Carney acknowledged that while Canada has passed legislation—the Fighting Against Forced Labour and Child Labour in Supply Chains Act—the country has been "less effective" at enforcing it. He framed the watchdog's elimination as part of a broader government efficiency review, suggesting that resources would be redirected where they could have greater impact. The Liberals are now proposing new legislation that would create a public registry of products linked to forced labour in specific regions and require importers to certify that goods from flagged areas were not made through slavery.

But critics argue the government is moving in the wrong direction. Elizabeth May, leader of the Green Party, said the watchdog needed strengthening, not elimination. "CORE has never been given the independence or powers it needs to do its job properly," she stated, calling for the office to be granted real investigative authority and the power to compel evidence. Federal ministers have previously defended the watchdog as an essential safeguard. When Canada's finance minister François-Philippe Champagne visited China in spring as part of a trade mission, he pointed to the office as proof that Canada was serious about preventing forced labour in Chinese automobiles that might eventually reach Canadian consumers.

The contradiction is stark: the government is eliminating oversight of corporate human rights abuses while simultaneously trying to convince the Trump administration that it takes forced labour seriously. The new legislation may address some American concerns, but it replaces an investigative body with a registry system—a shift from accountability to transparency, from enforcement to disclosure. Whether that satisfies Washington remains unclear. What is certain is that the office that spent six years investigating whether Canadian companies were profiting from Uyghur labour will no longer exist to ask the question.

Part of government is to look at things and see whether or not they're effective and try to improve it.
— Mark Carney, Canadian Finance Minister
CORE has never been given the independence or powers it needs to do its job properly. The solution to a flawed office cannot be to simply do away with it entirely.
— Elizabeth May, Green Party leader
The Hearth Conversation Another angle on the story
Inventor

Why would Canada eliminate a watchdog just as the US is threatening tariffs over forced labour enforcement?

Model

Because the office only launched five investigations in six years.
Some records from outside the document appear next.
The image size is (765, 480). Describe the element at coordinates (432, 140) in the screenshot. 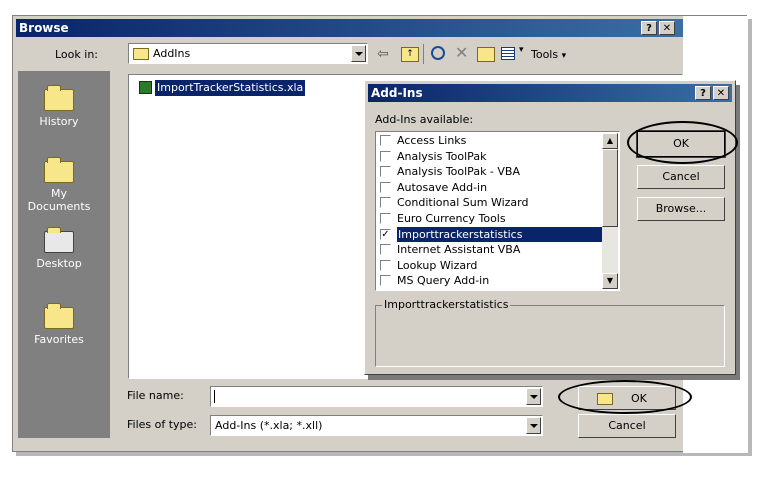

I see `addin-label: Access Links` at that location.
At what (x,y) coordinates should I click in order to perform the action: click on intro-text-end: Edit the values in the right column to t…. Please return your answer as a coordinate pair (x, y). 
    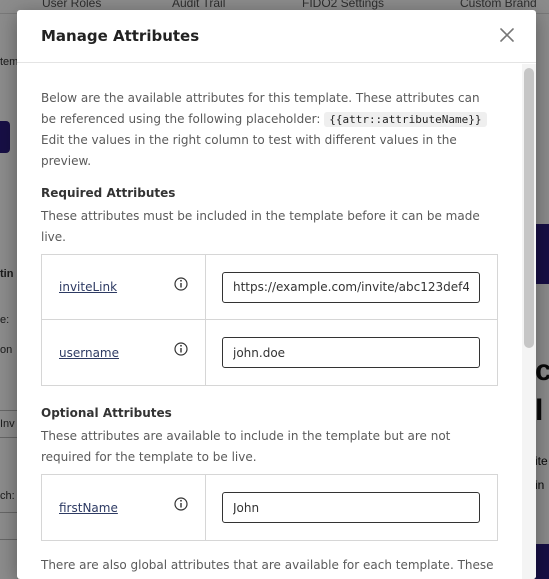
    Looking at the image, I should click on (249, 150).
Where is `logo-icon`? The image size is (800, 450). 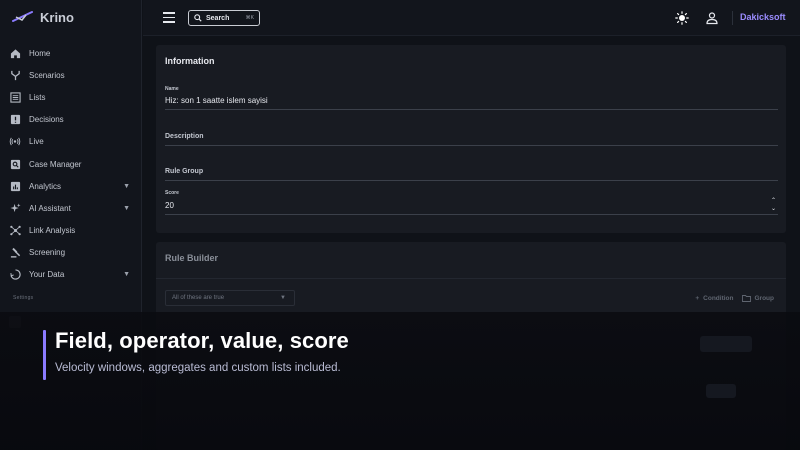
logo-icon is located at coordinates (22, 16).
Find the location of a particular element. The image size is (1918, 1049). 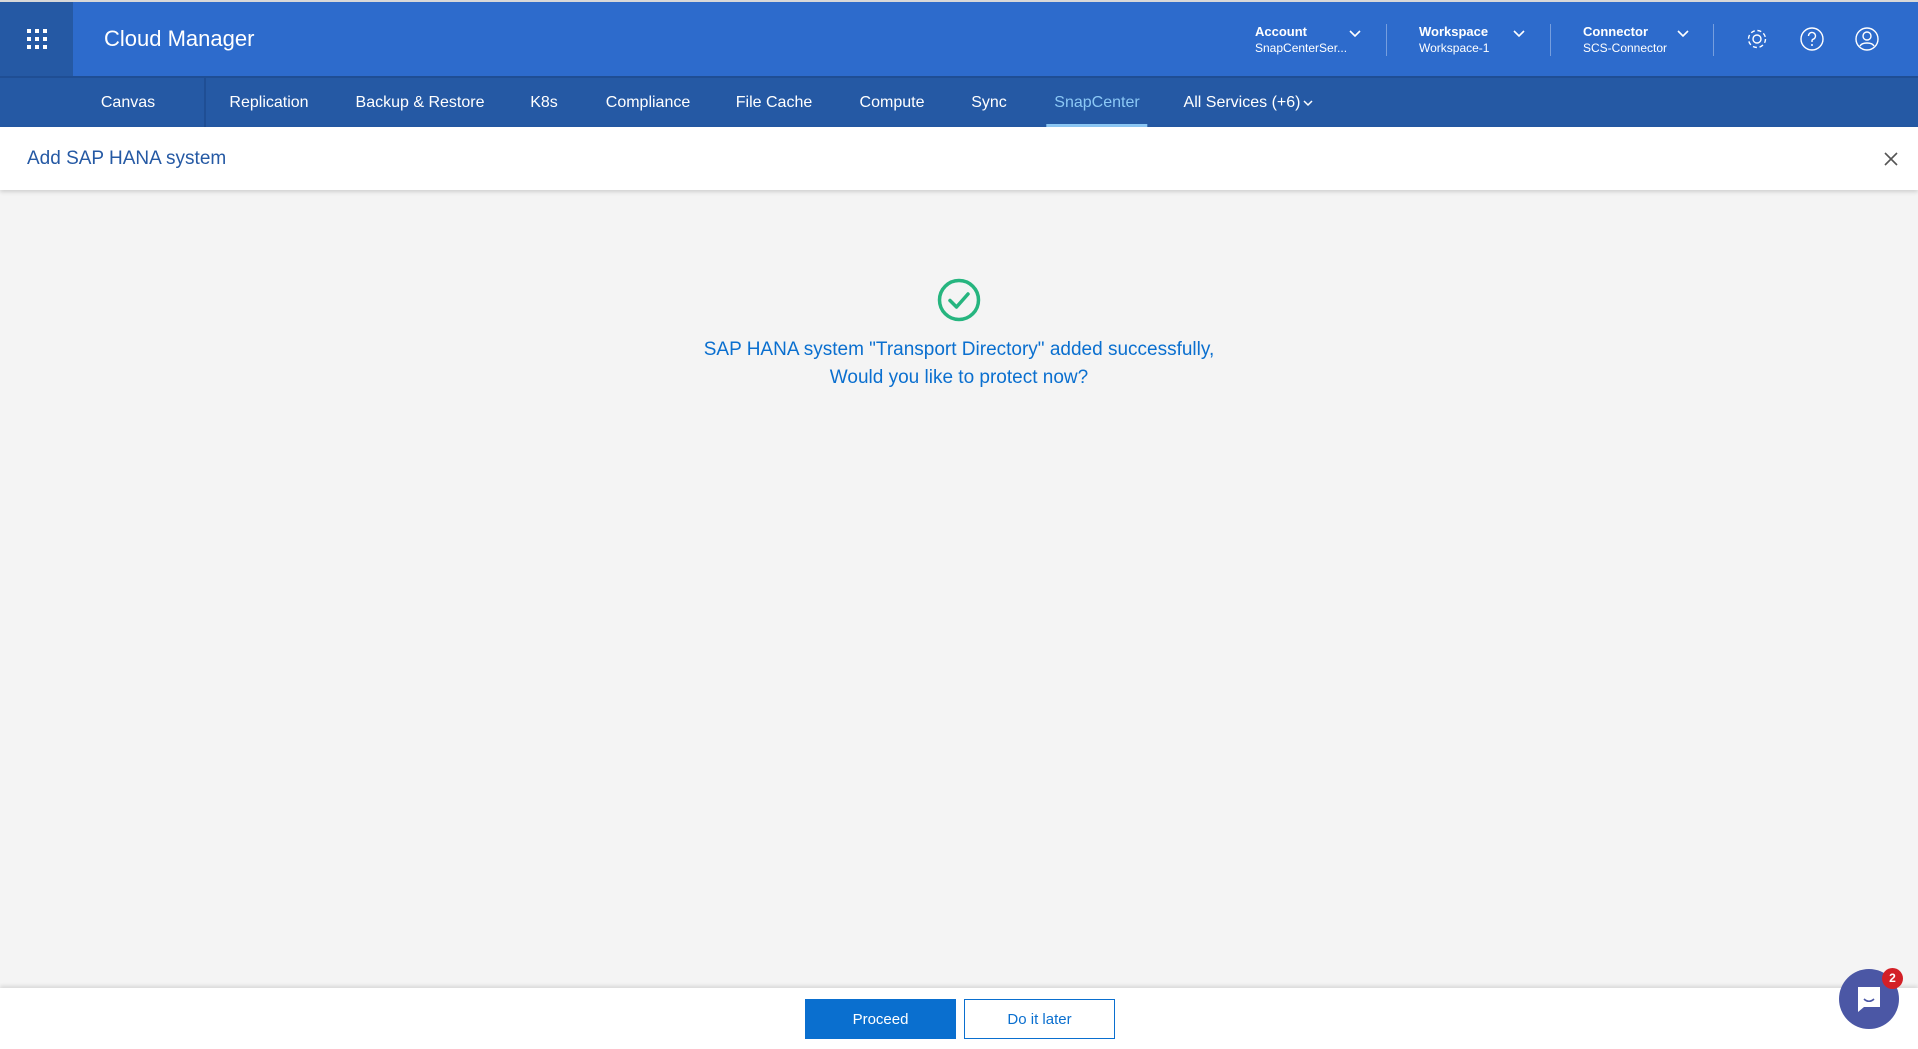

The government saw it as inefficient and decided to cut it as part of austerity measures, even though the timing looks terrible.

Inventor

But didn't that watchdog actually do something important—investigating Nike, Ralph Lauren, companies with real supply chain exposure?

Model

It did investigate those companies, yes. But it only issued formal recommendations against two of them. The output was thin relative to the mandate, which gave Carney the opening he needed to justify closure.

Inventor

So is the new legislation—the registry system—actually stronger than what the watchdog was doing?

Model

It's different. A registry tells you which products are flagged for forced labour concerns. But it doesn't investigate companies the way the watchdog did. It shifts the burden to importers to prove their goods are clean, rather than having an independent body dig into corporate practices.

Inventor

That sounds weaker.

Model

Many people think so. Elizabeth May said the watchdog needed more power and independence, not elimination. But the government is betting that a public registry and stricter import rules will satisfy the Trump administration's concerns without maintaining a dedicated investigative office.

Inventor

And the Uyghur labour issue—the whole reason the watchdog was created—what happens to that?

Model

It doesn't disappear. But there's no longer a dedicated body investigating whether Canadian companies are benefiting from it. The registry might flag products from Xinjiang, but no one is actively investigating corporate complicity the way the watchdog was.